[Pointing records for text and elements]

■ ■ ■ ■ ■ ■ ■

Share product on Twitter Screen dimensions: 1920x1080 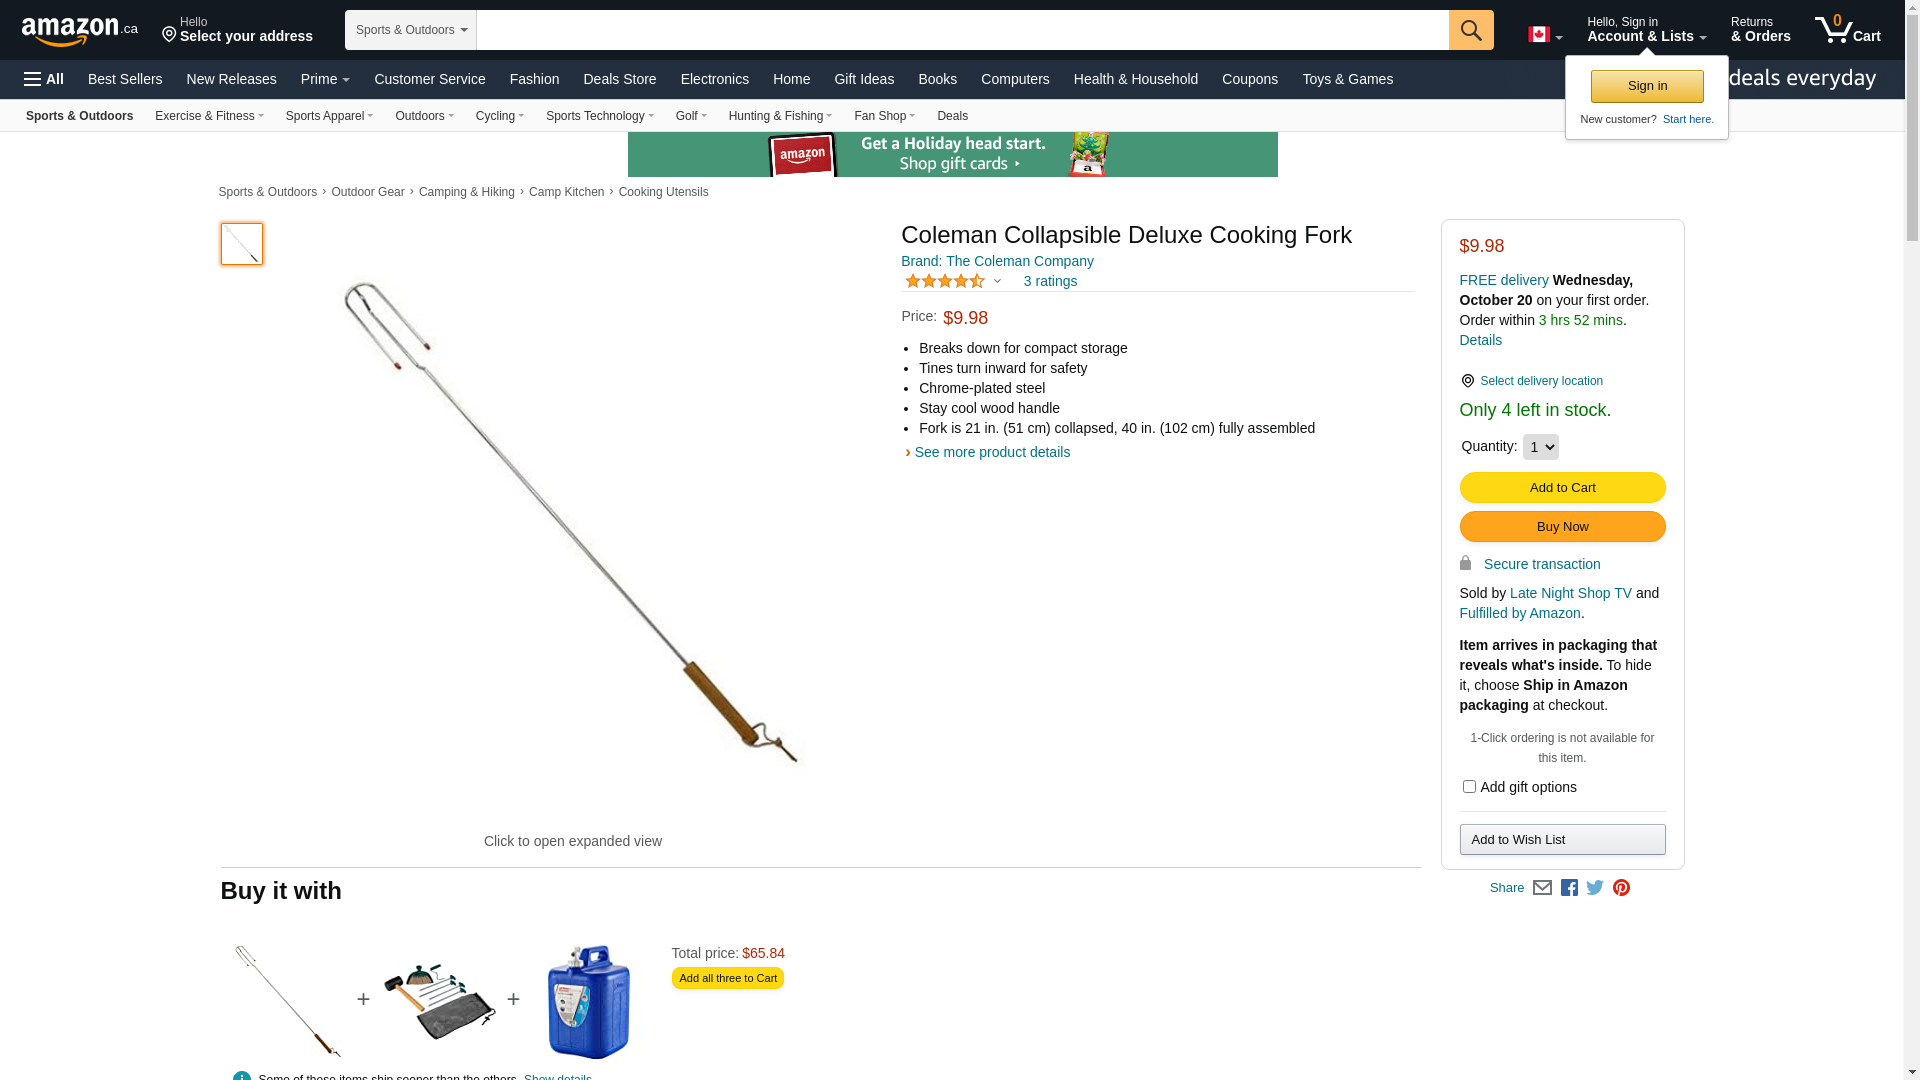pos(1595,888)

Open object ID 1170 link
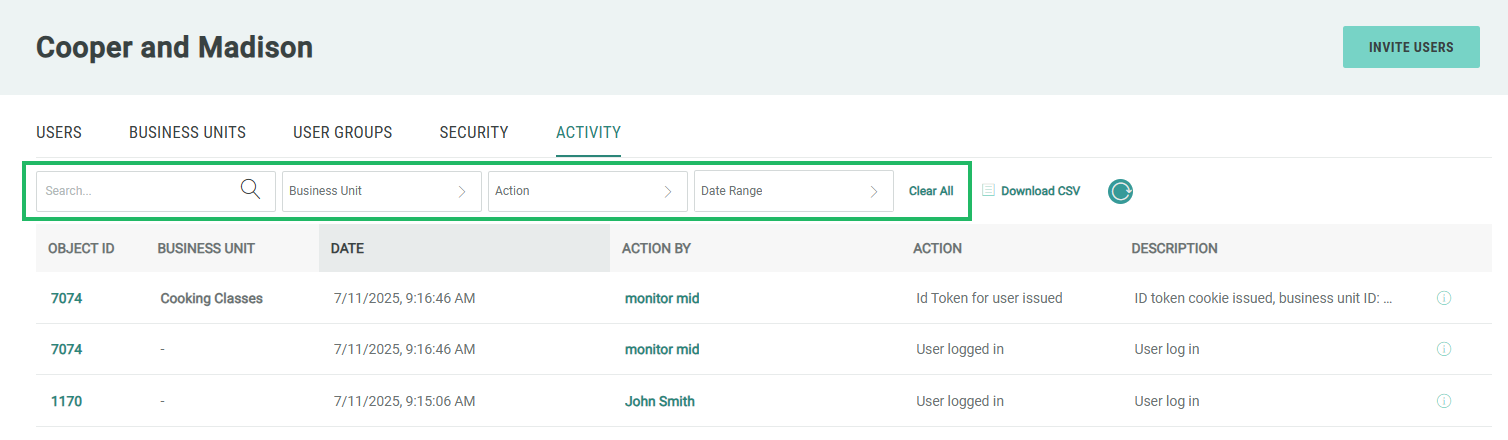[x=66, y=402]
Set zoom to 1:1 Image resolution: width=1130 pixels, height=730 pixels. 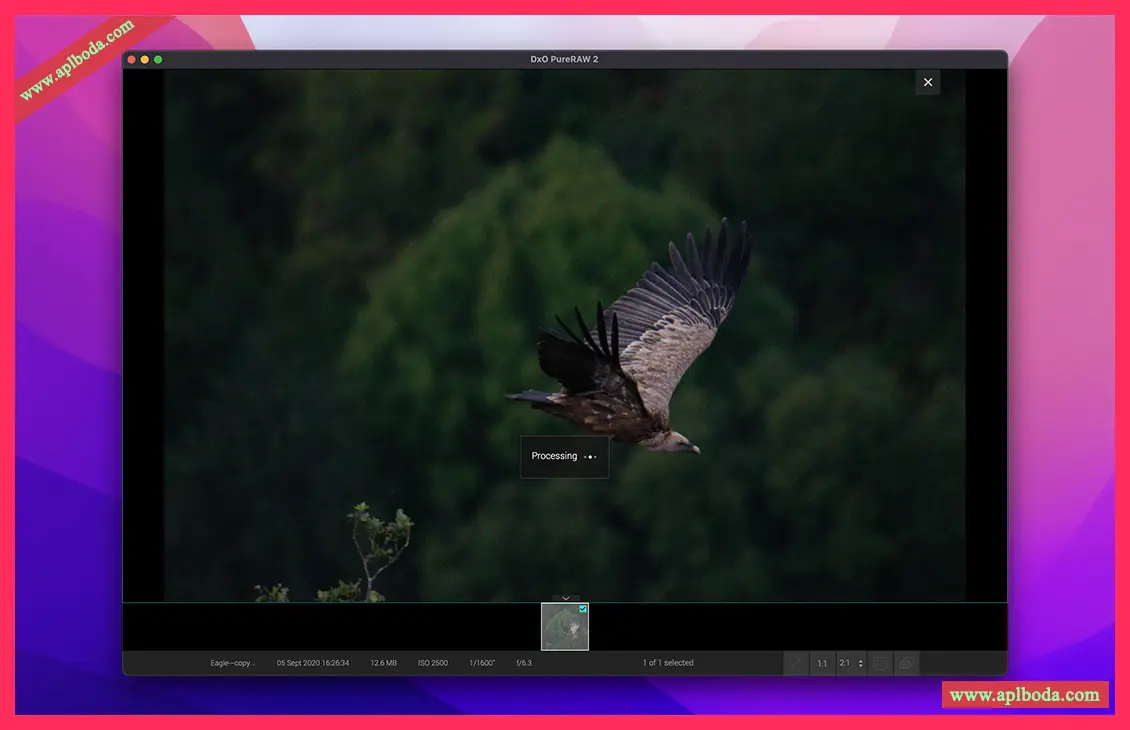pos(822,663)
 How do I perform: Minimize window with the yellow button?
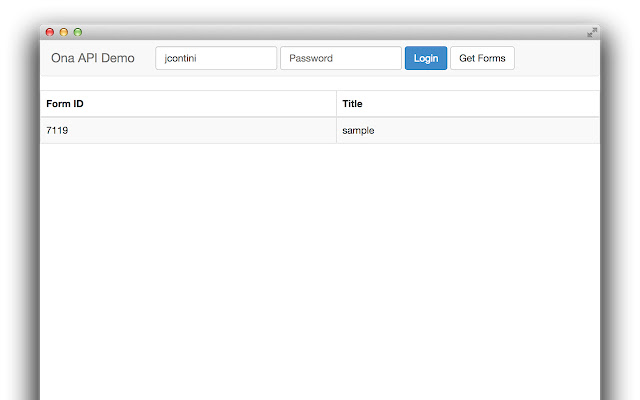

■ ■ ■ ■ ■ ■ ■

Pick out every line of the listing above that contains the word "window" and copy each such line.

 How do I perform: Minimize window with the yellow button?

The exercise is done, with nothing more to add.